改訂新版 世界大百科事典 「ビンツロング」の意味・わかりやすい解説
ビンツロング
binturong
Arctictis binturong
ビントロング,クマネコともいう。マレー語で“クマネコ”の意味をもつ食肉目ジャコウネコ科の哺乳類。ミャンマー,インドシナ,マレー半島,スマトラ,ジャワ,ボルネオ,パラワンに分布。体長61~97cm,尾長56~89cm,体重9~14kg。

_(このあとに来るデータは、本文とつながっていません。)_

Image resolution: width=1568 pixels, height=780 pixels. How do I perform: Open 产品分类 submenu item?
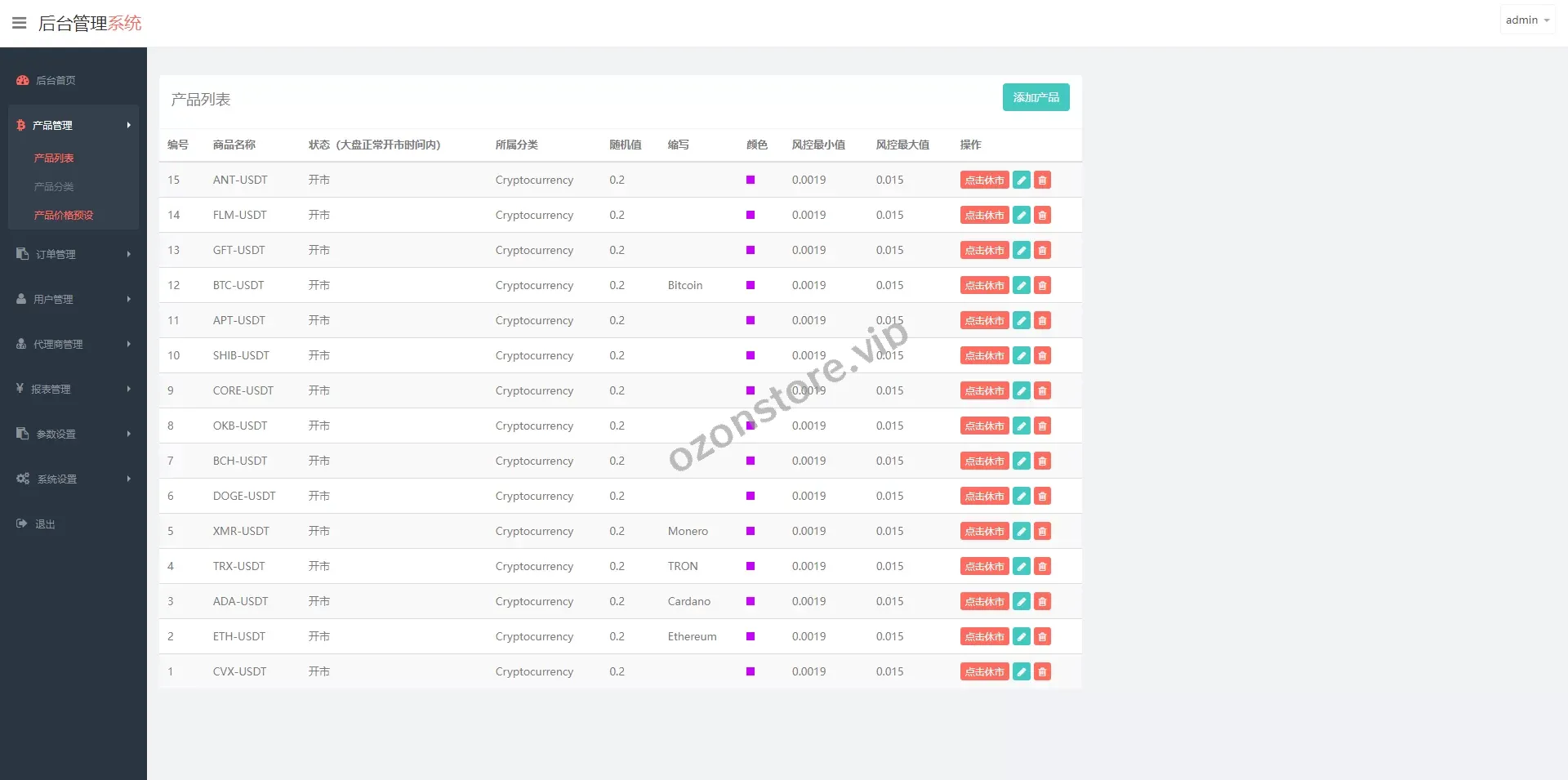point(54,186)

体つきはクマに似るが長い尾をもち,全身長毛でおおわれる。尾は物に巻きつけることができる。体毛は黒色だが,毛の先端のみ赤色か白色で,全体として灰色,黄褐色などさまざまに見える。熱帯雨林にふつう単独ですみ,樹上生である。樹上を行動するときは尾を枝に巻きつけたりして,体を支持する。動きはのろく,枝から枝へジャンプすることはないが,水へとびこむとよく泳ぎ,魚をとらえるという。主として夜行性で,鳥,死肉,果実,葉,芽などを食べ,日中は樹洞で休み,尾を体に巻きつけて眠る。妊娠期間は84~99日で,1産1~6子,平均2子。1~3月に出産が多いという。寿命は飼育下で22年8ヵ月の記録がある。